Mortgage cap continues to limit resale HDB flat market

One of the more impactful property cooling measures implemented in recent years have been the Total Debt Servicing Ratio (TDSR) framework and the mortgage servicing cap for HDB flats, which limits the percentage of one’s gross income which can be used to service a loan for a HDB flat to 30 per cent.

SengkangHDB

Resale flat prices have been deflating for 2 years now and looks like it will be flatlining this year. Since its peak in April 2013, resale HDB flat prices have fallen 11 per cent and many transactions are now closed sans Cash-over-valuation (COV). The second half of last year did however see a slight increase in prices. With the selling prices of recent transactions quite transparently and clearly reflected by HDB, buyers are now more aware of the current market climate.

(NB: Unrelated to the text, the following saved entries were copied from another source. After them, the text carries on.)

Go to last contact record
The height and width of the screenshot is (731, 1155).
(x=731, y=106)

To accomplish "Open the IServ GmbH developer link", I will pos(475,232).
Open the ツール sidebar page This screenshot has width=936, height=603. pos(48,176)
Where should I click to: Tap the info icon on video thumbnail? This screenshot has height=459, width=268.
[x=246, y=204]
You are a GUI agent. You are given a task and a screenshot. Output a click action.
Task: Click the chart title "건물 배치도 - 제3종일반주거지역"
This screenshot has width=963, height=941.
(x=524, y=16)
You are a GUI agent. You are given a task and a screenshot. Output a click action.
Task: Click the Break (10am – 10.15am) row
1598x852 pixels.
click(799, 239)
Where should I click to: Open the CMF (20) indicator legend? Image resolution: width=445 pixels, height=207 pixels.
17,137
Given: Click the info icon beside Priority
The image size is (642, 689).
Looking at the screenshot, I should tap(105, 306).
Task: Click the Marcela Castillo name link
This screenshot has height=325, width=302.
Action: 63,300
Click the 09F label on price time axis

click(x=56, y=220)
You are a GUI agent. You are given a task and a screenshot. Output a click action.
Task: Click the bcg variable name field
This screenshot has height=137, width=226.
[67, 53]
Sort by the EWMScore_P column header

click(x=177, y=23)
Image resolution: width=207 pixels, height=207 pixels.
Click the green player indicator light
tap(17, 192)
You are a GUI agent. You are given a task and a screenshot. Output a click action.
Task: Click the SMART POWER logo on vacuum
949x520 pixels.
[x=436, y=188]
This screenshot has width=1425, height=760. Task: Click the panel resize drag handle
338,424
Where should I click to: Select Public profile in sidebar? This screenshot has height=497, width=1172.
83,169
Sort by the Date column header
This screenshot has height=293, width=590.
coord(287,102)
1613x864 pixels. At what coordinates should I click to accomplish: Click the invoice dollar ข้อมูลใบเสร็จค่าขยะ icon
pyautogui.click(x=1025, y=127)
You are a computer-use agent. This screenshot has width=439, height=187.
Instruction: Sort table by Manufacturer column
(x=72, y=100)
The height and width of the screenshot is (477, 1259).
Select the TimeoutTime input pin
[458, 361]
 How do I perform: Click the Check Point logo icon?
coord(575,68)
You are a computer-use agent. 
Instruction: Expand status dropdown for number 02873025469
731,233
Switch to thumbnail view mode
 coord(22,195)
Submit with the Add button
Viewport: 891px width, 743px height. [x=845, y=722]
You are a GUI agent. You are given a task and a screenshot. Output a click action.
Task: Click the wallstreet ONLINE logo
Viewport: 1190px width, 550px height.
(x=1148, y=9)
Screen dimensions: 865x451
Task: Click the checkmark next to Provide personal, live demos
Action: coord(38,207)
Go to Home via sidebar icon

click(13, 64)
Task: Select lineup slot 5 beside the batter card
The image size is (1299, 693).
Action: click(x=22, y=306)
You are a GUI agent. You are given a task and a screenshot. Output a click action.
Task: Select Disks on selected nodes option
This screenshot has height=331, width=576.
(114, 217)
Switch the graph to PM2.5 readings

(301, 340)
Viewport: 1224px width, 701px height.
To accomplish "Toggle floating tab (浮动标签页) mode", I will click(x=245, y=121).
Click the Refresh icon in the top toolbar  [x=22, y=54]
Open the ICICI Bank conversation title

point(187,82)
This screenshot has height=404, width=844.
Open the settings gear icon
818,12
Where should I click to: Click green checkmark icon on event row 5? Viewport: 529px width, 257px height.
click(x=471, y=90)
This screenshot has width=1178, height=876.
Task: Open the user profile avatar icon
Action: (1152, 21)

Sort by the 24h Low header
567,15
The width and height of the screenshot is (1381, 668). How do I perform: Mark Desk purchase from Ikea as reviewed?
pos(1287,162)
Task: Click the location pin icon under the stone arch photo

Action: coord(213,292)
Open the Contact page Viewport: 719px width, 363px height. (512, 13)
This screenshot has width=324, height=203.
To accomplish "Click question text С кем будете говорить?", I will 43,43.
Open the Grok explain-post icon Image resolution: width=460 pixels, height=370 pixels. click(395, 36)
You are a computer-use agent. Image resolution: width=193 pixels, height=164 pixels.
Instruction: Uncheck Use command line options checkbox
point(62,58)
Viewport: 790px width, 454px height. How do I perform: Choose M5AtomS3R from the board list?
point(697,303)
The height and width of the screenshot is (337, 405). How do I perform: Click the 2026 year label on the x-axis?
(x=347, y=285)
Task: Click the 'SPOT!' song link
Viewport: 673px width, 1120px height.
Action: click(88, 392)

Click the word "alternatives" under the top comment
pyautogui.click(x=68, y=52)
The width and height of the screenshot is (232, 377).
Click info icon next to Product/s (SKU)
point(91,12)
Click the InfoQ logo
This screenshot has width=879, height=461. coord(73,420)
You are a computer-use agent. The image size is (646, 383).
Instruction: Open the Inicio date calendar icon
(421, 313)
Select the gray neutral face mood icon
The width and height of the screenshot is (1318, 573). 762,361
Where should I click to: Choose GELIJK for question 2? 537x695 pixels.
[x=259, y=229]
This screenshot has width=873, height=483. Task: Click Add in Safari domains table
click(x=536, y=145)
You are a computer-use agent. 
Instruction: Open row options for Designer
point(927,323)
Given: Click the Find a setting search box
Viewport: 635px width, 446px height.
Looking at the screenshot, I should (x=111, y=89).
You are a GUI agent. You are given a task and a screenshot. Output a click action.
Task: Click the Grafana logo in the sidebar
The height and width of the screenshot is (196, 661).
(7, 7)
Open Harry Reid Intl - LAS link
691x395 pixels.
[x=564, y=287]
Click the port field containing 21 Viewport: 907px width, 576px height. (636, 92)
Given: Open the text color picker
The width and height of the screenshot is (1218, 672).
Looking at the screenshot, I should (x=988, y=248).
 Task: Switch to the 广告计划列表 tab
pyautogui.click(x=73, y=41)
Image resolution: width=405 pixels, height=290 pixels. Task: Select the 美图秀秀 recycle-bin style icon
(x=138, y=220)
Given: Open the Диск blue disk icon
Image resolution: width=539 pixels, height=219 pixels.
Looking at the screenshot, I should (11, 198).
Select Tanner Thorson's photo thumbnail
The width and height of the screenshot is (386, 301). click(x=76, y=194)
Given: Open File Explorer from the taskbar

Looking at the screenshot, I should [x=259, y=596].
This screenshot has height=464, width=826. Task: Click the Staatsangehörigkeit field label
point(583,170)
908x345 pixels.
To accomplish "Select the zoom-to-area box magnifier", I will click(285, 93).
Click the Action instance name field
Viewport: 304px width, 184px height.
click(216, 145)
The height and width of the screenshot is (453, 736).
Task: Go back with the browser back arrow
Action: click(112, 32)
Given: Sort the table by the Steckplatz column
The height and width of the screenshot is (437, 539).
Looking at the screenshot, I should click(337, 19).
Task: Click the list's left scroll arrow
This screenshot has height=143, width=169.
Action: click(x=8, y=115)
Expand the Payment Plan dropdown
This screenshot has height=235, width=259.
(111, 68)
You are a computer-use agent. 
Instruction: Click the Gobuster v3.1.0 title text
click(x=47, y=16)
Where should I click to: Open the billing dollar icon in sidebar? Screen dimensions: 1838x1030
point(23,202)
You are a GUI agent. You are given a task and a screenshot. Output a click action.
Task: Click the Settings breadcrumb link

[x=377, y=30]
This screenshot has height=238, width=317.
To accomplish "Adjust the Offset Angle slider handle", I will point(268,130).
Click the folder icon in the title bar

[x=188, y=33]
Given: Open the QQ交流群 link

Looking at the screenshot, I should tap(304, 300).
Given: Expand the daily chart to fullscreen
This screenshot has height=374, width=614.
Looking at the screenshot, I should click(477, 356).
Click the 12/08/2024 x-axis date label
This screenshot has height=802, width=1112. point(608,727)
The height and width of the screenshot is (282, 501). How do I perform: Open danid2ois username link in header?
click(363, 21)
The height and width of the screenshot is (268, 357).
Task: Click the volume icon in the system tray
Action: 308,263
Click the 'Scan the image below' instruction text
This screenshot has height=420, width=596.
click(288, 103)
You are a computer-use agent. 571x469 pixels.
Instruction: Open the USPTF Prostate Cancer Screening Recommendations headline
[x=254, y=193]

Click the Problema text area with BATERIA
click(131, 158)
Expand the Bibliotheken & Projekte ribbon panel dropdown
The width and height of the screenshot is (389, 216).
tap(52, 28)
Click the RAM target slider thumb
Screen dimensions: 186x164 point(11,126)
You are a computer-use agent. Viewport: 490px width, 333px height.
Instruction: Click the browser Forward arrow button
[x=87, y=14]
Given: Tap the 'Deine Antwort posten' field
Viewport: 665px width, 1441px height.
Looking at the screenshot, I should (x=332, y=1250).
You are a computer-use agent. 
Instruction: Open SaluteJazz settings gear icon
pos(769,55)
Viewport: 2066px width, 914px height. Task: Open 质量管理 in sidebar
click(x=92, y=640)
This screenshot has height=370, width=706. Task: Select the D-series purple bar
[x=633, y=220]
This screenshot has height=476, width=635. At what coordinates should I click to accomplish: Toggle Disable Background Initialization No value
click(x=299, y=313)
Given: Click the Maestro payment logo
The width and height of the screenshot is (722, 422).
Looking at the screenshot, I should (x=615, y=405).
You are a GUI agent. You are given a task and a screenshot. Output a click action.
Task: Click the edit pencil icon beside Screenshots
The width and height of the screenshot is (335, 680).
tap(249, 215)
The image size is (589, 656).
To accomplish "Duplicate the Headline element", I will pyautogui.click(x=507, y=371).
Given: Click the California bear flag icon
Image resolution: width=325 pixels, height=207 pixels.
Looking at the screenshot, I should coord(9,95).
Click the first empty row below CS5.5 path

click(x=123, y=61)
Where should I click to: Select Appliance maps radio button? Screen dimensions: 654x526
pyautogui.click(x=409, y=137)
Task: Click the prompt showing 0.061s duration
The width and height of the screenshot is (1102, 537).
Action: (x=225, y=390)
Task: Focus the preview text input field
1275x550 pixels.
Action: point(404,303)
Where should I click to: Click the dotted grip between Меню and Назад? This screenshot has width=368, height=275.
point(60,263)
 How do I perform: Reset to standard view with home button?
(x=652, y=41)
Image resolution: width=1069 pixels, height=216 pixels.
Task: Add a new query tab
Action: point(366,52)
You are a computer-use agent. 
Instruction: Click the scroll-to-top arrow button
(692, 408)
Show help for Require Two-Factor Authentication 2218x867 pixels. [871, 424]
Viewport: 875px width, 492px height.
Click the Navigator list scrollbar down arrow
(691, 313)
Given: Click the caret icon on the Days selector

The number of transactions in January fell 121 units from December, and prices fell 0.5 per cent. But this may be due to the busyness which January brings for buyers and sellers and property analysts are not overly worried about the HDB market as prices and sales volume are only expected to remain level this year. The stability may be a good thing this may be the much-needed rest period before a market rebound.

 

Right time for luxury (property) shopping?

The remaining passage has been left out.